And yet I have been to a place beyond place where all such considerations were irrelevant. As I arrived there contra all conventional logic, in defiance of anything that might be called human morality, beyond the timebound realm of the universal egg itself, beyond, in short, anything called law, so has my passage through it all but convinced me that, against all rational expectation, there is a way to return.

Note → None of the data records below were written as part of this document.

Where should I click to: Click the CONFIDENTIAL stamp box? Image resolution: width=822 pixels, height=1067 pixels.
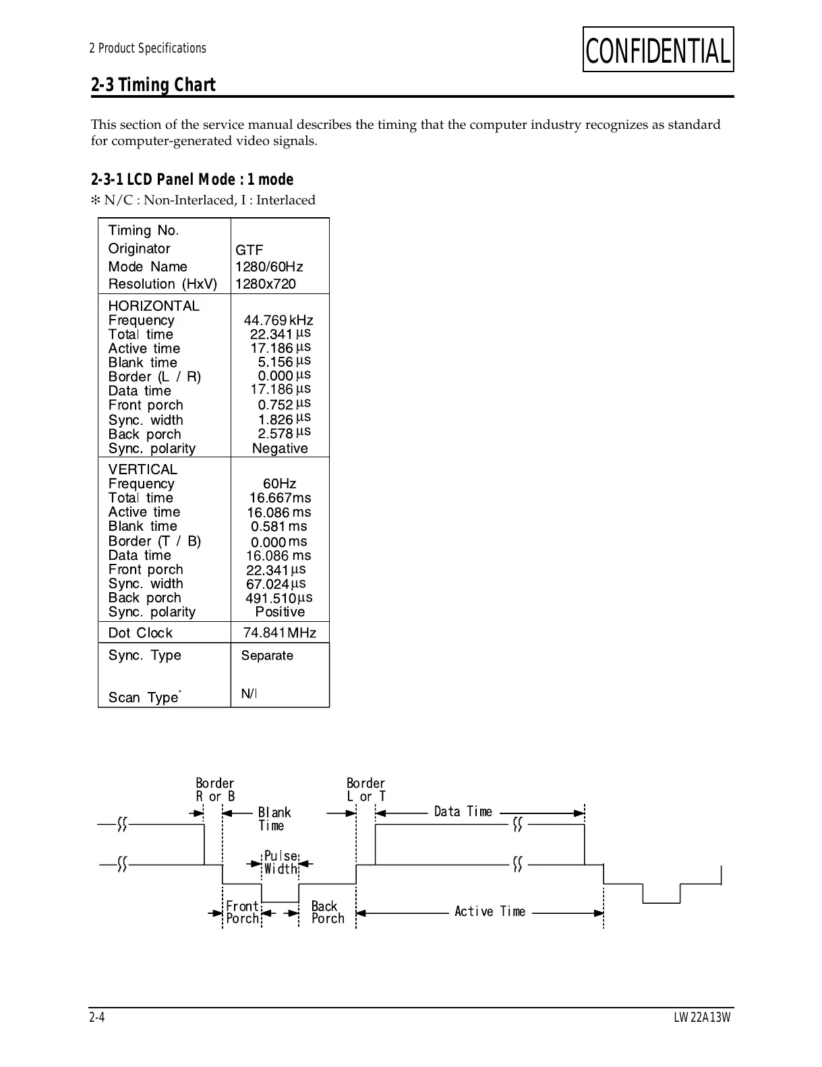click(657, 50)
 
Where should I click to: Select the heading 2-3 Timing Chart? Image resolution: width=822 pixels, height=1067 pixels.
click(153, 85)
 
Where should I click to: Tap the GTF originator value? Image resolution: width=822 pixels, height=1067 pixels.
click(249, 250)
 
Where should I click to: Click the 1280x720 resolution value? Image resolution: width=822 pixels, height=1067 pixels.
click(265, 284)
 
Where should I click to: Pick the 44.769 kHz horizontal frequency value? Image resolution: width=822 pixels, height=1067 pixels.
click(278, 320)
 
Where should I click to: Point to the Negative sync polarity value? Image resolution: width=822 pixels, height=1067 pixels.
click(280, 449)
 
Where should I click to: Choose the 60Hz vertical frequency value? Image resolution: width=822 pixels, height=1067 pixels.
click(279, 484)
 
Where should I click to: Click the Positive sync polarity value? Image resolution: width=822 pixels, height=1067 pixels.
click(280, 612)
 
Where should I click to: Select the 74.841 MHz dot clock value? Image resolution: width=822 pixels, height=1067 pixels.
click(279, 633)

So perhaps more than a testament to some theoretical posterity or an exercise in self-justification, this coding of my tale onto word crystal has been a ritual purification for what is to come. By admitting all and in the end perhaps justifying nothing, I bring myself to the present with the ruthless clarity with which Dominique Alia Wu sought and achieved her apotheosis. By so doing, I free myself to act with the same ultimate dedication to my only remaining purpose.

And perhaps tambien to make my peace with She Who Has Gone Before.

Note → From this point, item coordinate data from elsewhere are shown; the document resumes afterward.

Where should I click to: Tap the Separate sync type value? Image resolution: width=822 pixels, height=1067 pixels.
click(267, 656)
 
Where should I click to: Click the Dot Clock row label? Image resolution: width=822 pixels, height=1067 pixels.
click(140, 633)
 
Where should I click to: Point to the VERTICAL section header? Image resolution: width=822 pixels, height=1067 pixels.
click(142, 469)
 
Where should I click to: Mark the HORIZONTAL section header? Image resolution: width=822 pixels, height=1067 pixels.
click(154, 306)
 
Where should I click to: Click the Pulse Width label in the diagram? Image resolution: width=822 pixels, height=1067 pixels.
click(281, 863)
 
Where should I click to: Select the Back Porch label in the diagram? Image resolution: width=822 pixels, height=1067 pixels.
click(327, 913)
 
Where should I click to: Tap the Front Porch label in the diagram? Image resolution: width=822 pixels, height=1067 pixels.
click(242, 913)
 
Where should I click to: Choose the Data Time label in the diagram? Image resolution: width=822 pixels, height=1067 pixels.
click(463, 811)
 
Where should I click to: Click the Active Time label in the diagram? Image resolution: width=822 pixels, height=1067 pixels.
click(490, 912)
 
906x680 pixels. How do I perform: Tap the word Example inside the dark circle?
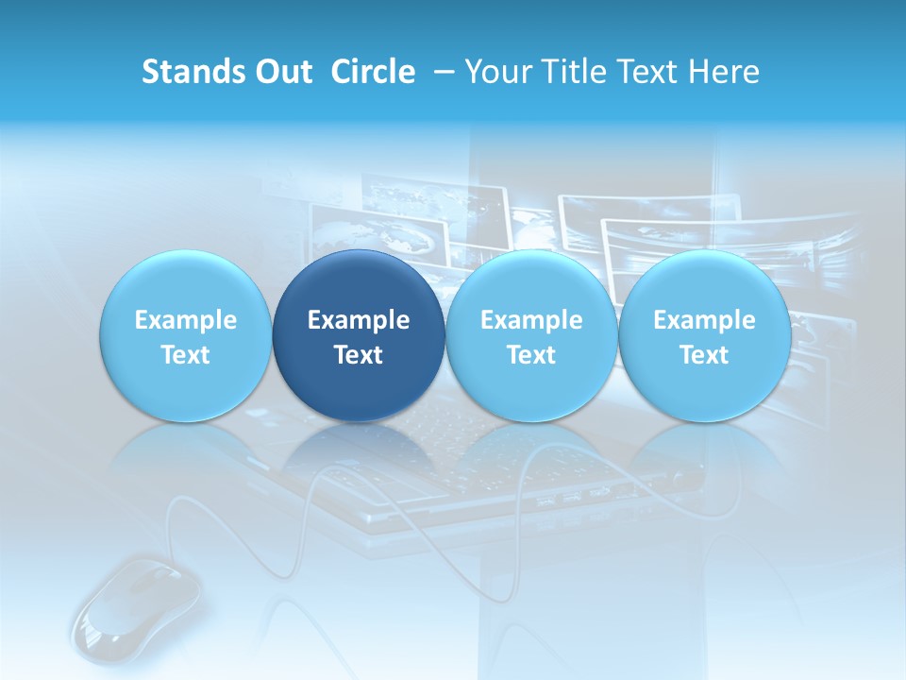tap(359, 320)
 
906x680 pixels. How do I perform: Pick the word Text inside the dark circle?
tap(359, 355)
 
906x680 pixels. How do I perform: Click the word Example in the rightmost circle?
tap(704, 320)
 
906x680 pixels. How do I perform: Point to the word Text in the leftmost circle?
tap(185, 355)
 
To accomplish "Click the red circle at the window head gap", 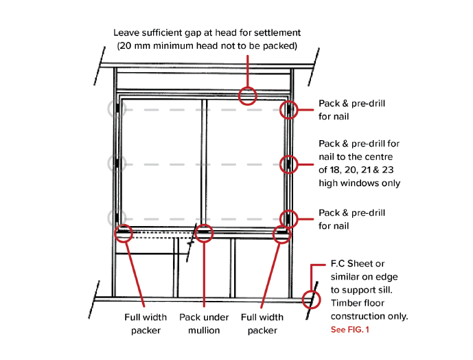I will (247, 95).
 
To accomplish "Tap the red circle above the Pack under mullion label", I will (203, 234).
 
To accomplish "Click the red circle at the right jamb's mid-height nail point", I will (290, 164).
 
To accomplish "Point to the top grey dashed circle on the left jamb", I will (116, 109).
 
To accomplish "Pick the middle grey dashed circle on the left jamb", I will (116, 164).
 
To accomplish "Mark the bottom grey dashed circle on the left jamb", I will (116, 218).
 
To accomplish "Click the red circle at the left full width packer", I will (124, 233).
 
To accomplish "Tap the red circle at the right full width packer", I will (281, 234).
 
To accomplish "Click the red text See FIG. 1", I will (349, 330).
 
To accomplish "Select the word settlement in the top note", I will (276, 32).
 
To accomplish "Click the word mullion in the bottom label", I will (199, 330).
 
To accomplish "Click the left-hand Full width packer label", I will (145, 324).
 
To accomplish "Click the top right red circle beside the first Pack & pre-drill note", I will (290, 109).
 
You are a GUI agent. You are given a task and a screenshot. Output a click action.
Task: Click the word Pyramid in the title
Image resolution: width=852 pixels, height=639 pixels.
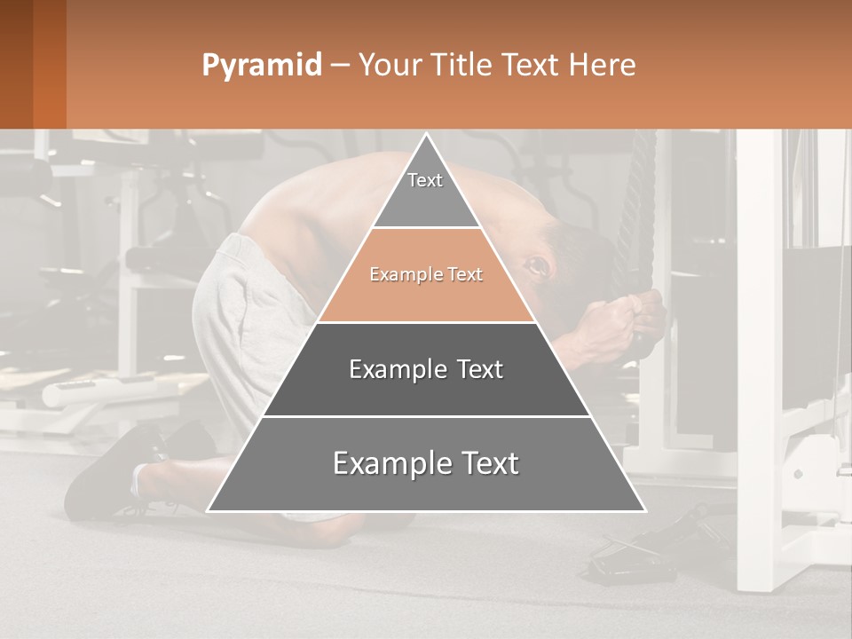(261, 66)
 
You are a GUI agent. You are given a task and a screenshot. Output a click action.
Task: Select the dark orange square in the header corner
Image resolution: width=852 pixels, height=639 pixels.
(33, 64)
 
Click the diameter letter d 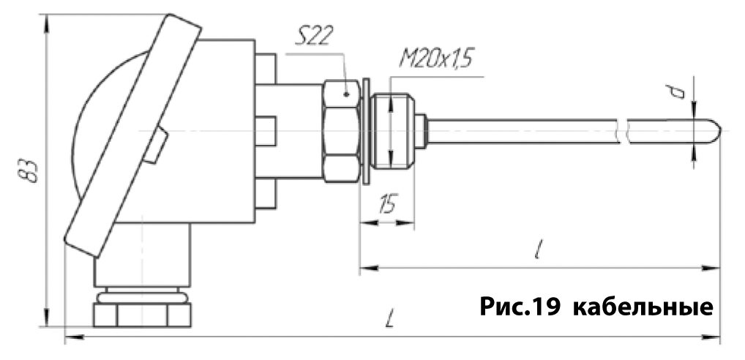(680, 91)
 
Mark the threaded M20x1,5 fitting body (392, 132)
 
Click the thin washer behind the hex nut (365, 132)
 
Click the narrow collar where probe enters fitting (422, 132)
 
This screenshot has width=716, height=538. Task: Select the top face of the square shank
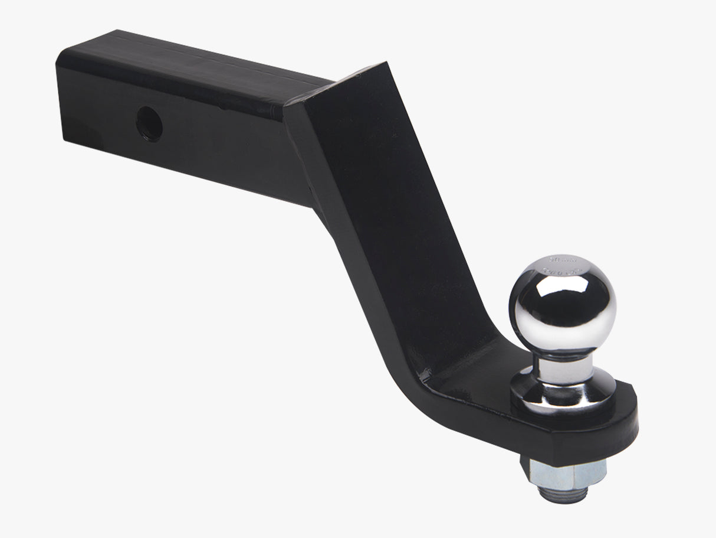[195, 65]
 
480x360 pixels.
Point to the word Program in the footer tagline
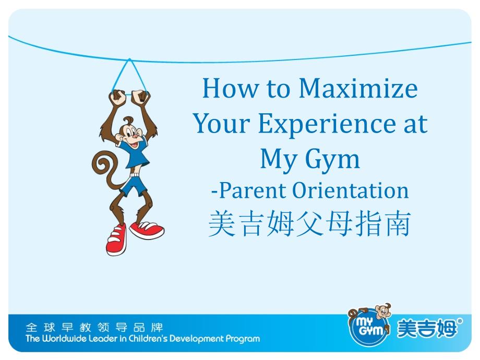(x=242, y=339)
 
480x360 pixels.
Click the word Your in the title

Even to the end of our congress on this plane of maya, the heart of Dominique Alia Wu remained a mystery; indeed, as men customarily use this word as metaphor for the human tenderness of the spirit, the question is whether she had such a thing at all. And whether such to me remains.

Certainement, in that first and only temporally mutual act of what men call love, our spirits touched, and merged, and stood revealed in the searing white light of our shared moment of ecstatic nonbeing.

But undeniable too was the truth she spoke that even this was but a shadow of the Great and Only desire we now both so completely sought.

No higher union of spirit may man and woman through flesh and destiny attain, but if amour humaine can be nothing more, mayhap it must be something less. For in truth does not such sentiment require a dedication absolute to a kindred being, and not to a shared vision of that which lies beyond the very realm of thought and form?

But the being of which we had become kindred avatars knows no purpose other than its own, and in the end we each in our own way served it above any mere heart's desire.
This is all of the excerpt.